I never fish for barbel with light tackle, so the hooklength is made from 10lb fluorocarbon and the hook is tied on with a knotless knot to form a stiff hair. I then thread the artificial maggot on to the hair and superglue it in place just below the bend of the hook. The artificial helps balance the weight of the hook and even if the real maggots are picked off by small fish there will still be a bait in the swim.
I then just put a few real maggots on the hook. Don’t be tempted to add too many – it doesn’t seem to make a difference to the barbel, but it could stop you from getting a good hookhold. The more confidently you can get barbel feeding, the easier they are to catch, so keep a steady stream of maggots going in via a large (up to 2.5oz) blockend feeder.

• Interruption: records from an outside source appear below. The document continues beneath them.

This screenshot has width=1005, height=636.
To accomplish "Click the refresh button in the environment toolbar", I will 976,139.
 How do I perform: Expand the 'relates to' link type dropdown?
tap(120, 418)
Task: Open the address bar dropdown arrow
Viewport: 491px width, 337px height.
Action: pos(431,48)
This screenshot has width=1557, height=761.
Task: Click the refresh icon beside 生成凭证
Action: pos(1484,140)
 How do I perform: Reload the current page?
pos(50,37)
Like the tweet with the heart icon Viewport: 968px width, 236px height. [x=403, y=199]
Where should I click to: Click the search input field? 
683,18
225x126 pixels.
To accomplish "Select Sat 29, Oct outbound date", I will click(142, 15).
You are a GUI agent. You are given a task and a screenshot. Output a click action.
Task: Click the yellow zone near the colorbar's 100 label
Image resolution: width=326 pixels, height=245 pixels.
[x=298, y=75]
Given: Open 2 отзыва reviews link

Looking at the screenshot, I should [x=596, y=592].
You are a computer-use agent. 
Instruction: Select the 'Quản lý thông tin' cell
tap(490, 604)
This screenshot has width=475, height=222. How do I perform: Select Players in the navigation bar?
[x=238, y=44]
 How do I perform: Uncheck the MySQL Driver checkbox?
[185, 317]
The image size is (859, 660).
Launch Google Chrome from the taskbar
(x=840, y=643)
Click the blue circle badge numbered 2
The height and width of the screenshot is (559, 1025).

I really cram the maggots into the feeder as this slows down their escape slightly, so I can leave the feeder out for about 20 minutes between casts.
I like to use a decent number of maggots on the hook when I’m targeting winter carp – anything from about six to 20 maggots is about right – and you will be quite surprised at just what this quite large bait will turn up in the way of other species too!
By far the easiest way to fish a big bunch of maggots is on a maggot clip, and I carry several different sizes of this useful little device so that I can match one, and the hook size, precisely to the number of maggots I am using.
For example, when just half-a-dozen maggots are going on to the hair I will go down to a size 12 hook and the smallest clip in my repertoire, while with 20 maggots a medium-sized clip and a size 8 hook are about right.
The buoyancy of the bait is once again very important – you want to make it as easy for the carp to suck up the grubs as possible.
It doesn’t take a lot for the fish to hoover up the free offerings, so a slow-sinking bait is more likely to be taken in – carp very often spend time in the upper and middle layers of water in colder weather. As such, I add small slivers of rig foam to the maggot clip between the maggots to add buoyancy.
Clips are a little bit prone to tangling, so I tend to use a stiff hooklength made from 10lb-15lb fluorocarbon and fish with the hair quite short.
I dispense with the feeder when carp fishing and normally attach a PVA bag of maggots to the rig instead. I find this will break down, leaving a nice patch of maggots on the lakebed.